Boston Travelogue - Baseball



Like most baseball cities, the ball park sits in a sketchy part of town and that is where I am heading. The streets become dirtier, newspapers on the sidewalk, empty lunch wrappers, bottles, cigarette butts. I do not have the benefit of GPS or a map so I follow the general direction south veering west from time to time on back streets and alleys. Eventually I emerge onto a wider street. I am now on the southwest corner of Fenway Park, home of the Boston Red Sox. Looming up, up, and up before me is the left field fence – called in baseball circles, the Big Green Monster. I don’t know why I wanted to see it so badly. The history of it maybe? This is the same ball park Carl Yastrzemski, Carlton Fisk, Babe Ruth, Cy Young, Roger Clemens, and Ty Cobb played in. 

 
I played baseball as a kid. I loved the sport. The uniforms, the high stirrup socks, the long sleeve under shirt contrasting the color of the uniform shirt, the ball cap shaped just right, the heavy leather glove on my left hand, the sure feel of the cleats upon my feet. The sounds – oh the sounds – leather popping leather as the ball hits the glove during the warm up. The crack of the ball against ash or aluminum. The chatter of the players, the restlessness of the crowd in the stands, the lineups being announced on the speaker; the thump of cleated feet running across the earth. The smells!
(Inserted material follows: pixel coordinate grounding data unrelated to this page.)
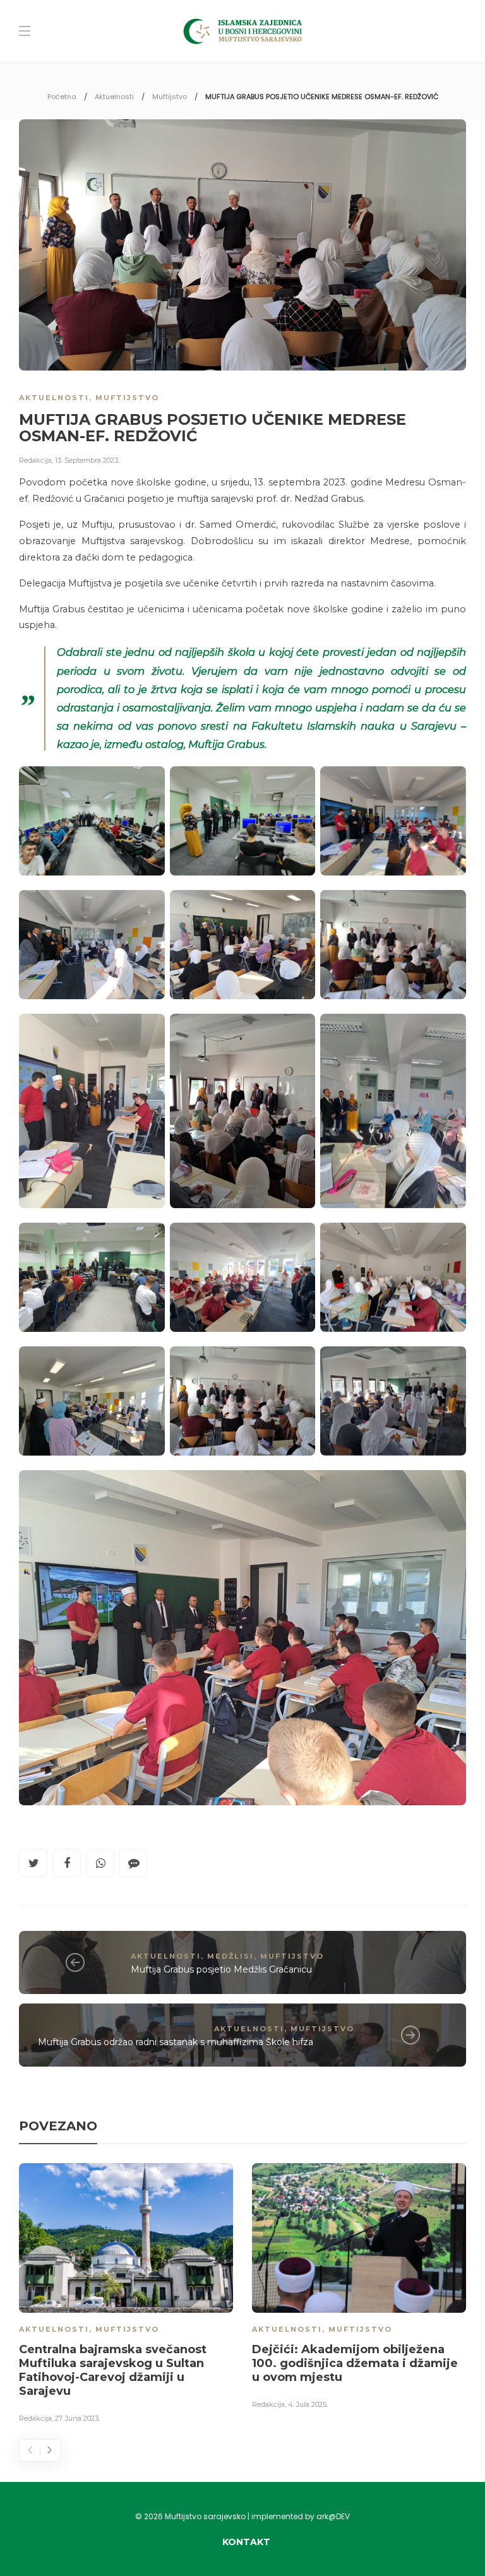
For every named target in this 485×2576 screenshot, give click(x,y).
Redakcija (35, 460)
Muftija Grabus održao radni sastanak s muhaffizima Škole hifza (175, 2042)
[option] (125, 2295)
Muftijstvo (169, 97)
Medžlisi (230, 1956)
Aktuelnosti (114, 97)
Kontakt (246, 2542)
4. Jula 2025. (308, 2404)
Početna (61, 97)
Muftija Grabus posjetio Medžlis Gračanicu (221, 1969)
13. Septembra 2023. (87, 460)
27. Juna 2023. (77, 2418)
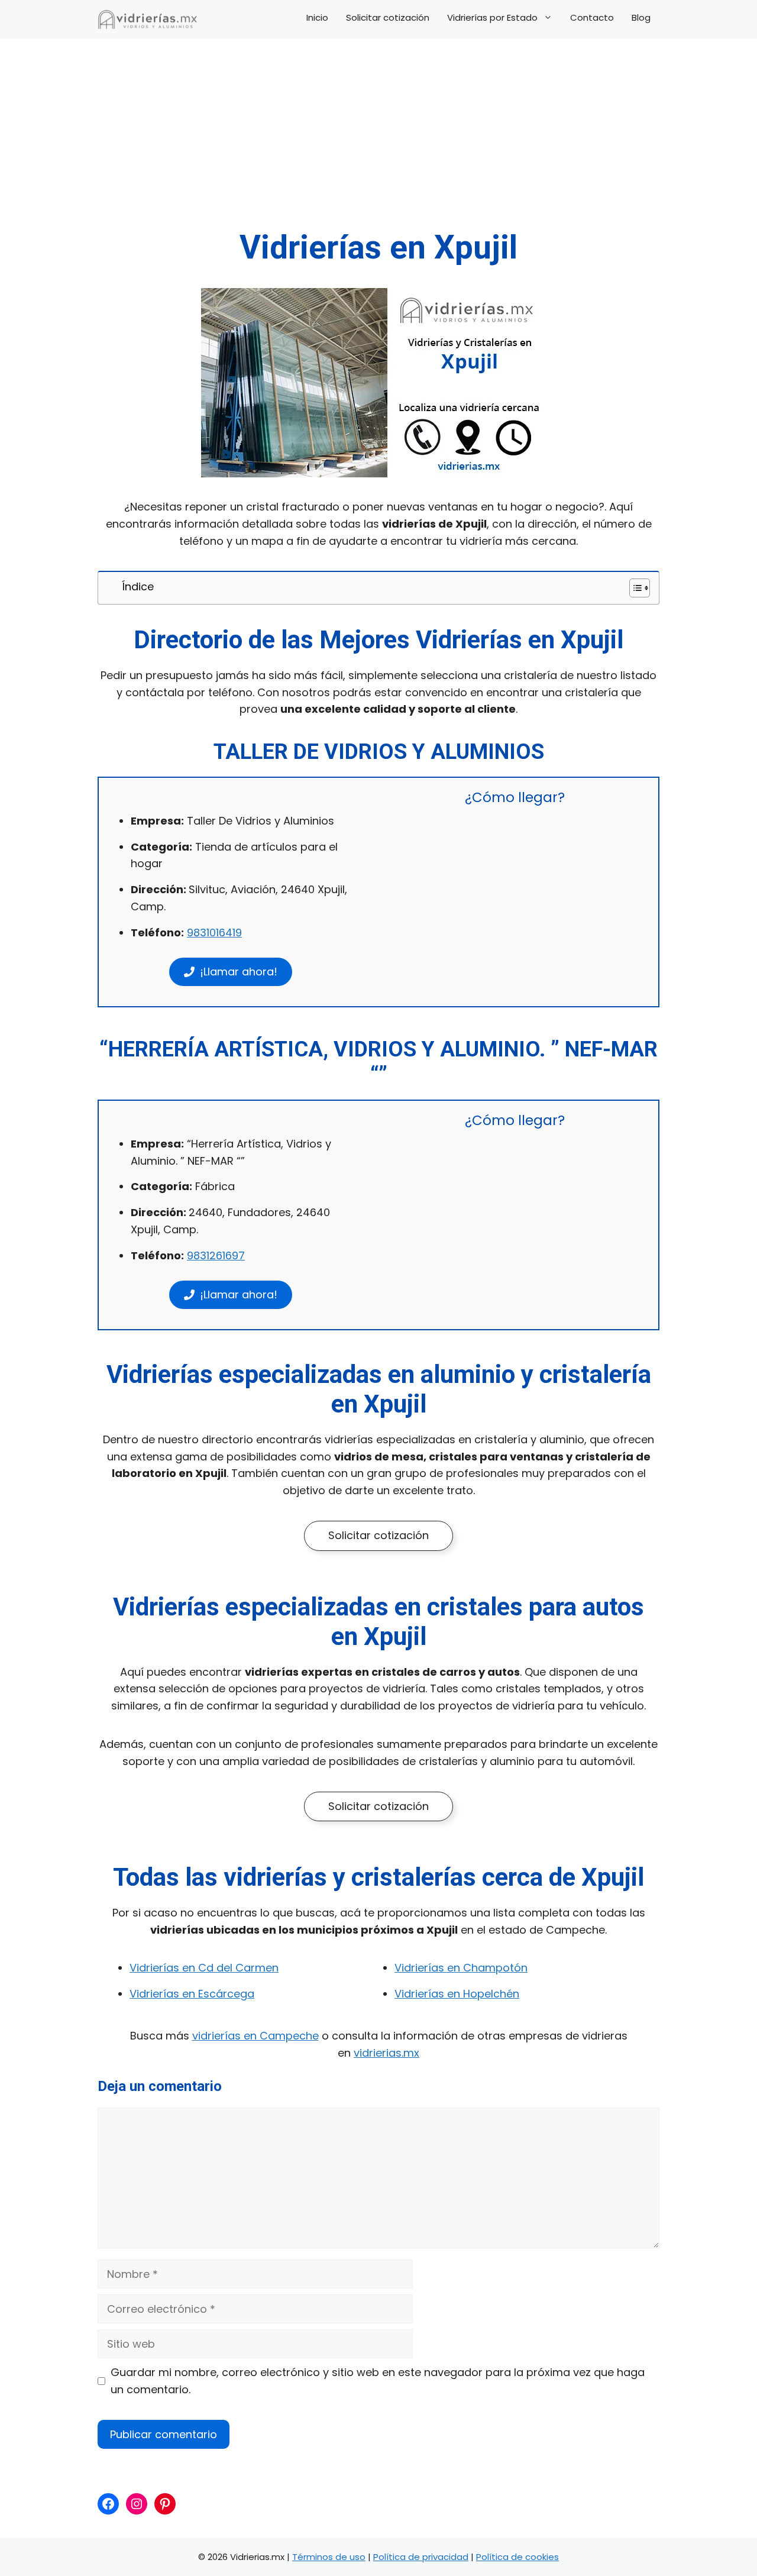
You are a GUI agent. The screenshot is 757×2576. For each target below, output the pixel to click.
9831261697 (216, 1255)
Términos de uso (328, 2557)
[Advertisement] (378, 139)
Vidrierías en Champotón (461, 1967)
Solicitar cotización (387, 18)
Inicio (317, 18)
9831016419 (214, 932)
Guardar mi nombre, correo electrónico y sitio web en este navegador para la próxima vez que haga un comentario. (378, 2381)
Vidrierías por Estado (492, 18)
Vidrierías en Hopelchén (456, 1993)
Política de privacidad (420, 2557)
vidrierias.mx (386, 2052)
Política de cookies (517, 2557)
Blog (641, 18)
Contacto (592, 18)
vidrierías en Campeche (255, 2035)
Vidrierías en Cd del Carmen (204, 1967)
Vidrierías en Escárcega (192, 1993)
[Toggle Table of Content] (633, 588)
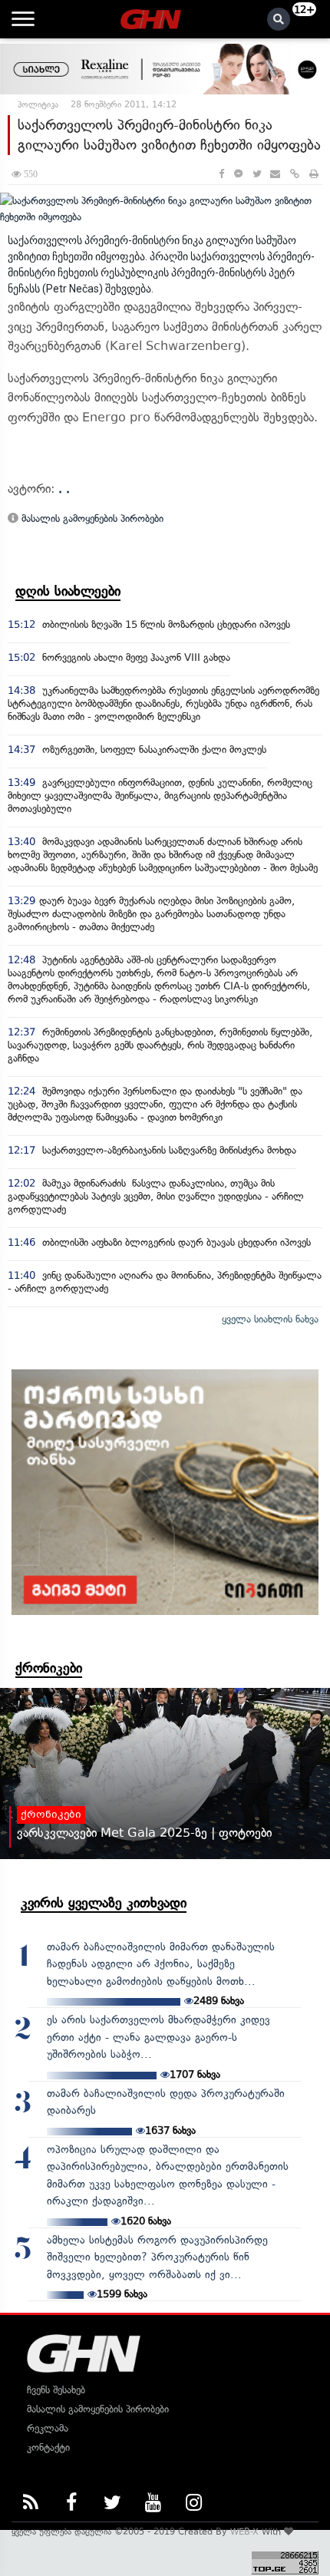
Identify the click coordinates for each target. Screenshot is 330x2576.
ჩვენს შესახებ (56, 2390)
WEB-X (244, 2531)
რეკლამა (47, 2428)
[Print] (313, 174)
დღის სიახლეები (67, 591)
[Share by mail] (275, 174)
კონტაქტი (48, 2447)
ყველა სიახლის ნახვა (270, 1319)
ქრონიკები (48, 1668)
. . (64, 488)
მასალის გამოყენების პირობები (90, 518)
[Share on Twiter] (256, 174)
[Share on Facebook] (221, 174)
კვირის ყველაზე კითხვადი (103, 1902)
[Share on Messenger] (238, 174)
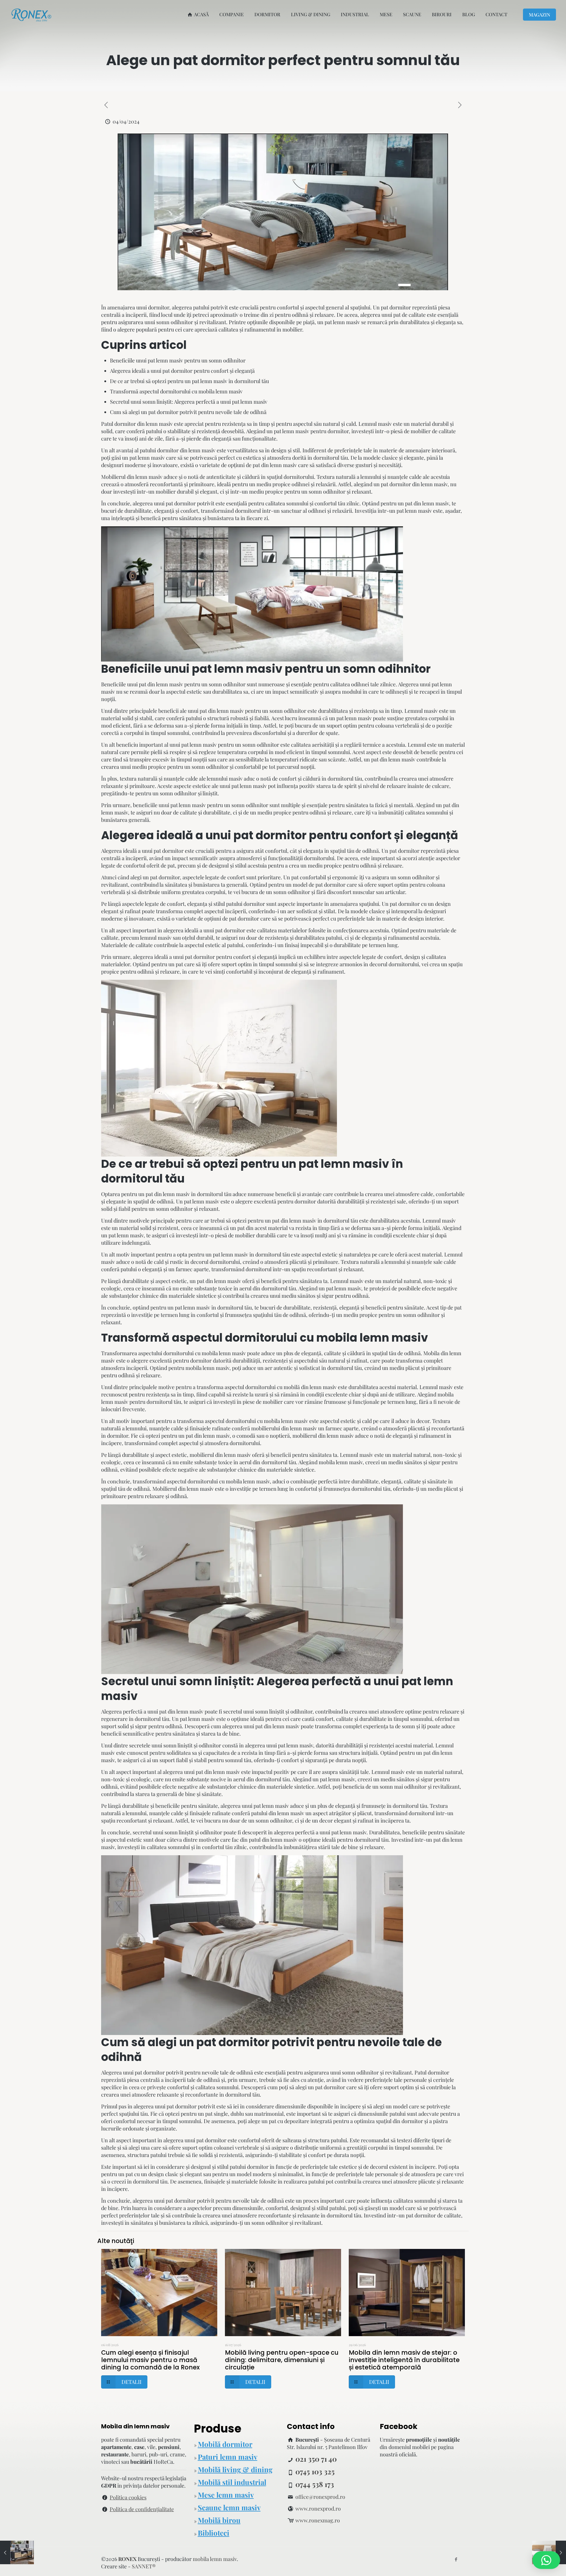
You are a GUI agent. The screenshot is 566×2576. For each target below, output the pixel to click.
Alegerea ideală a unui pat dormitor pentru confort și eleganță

The smell of freshly cut grass, clay, hot dogs and popcorn, the smell of fresh autumn air, the smell of the leather in my glove. I loved playing at night. All of these things and at night, I trot out of the dugout to my position at second base or in center field, under the lights, in a fish bowl, everyone watching. Half watching to see us succeed, half watching to see us fail. During the game I am constantly thinking. As a kid, in happier times, Dad and I would watch the Cincinnati “Big Red Machine” play on television. Always the coach, Dad would ask me what should happen given a certain situation in the game.
“Man at 3rd, 1 out, ball is hit to you at second. What do you do?”
“Look the runner back at 3rd, quick throw to 1st. Be thinking about the throw to first all the time.”
I think through all the scenarios with every pitch. What am I going to do if I get the ball? It is total immersion into something outside of myself. I am a part of the game.
This is what I am thinking about now. Standing outside Fenway Park looking up at the Big Green Monster. I miss those happy days.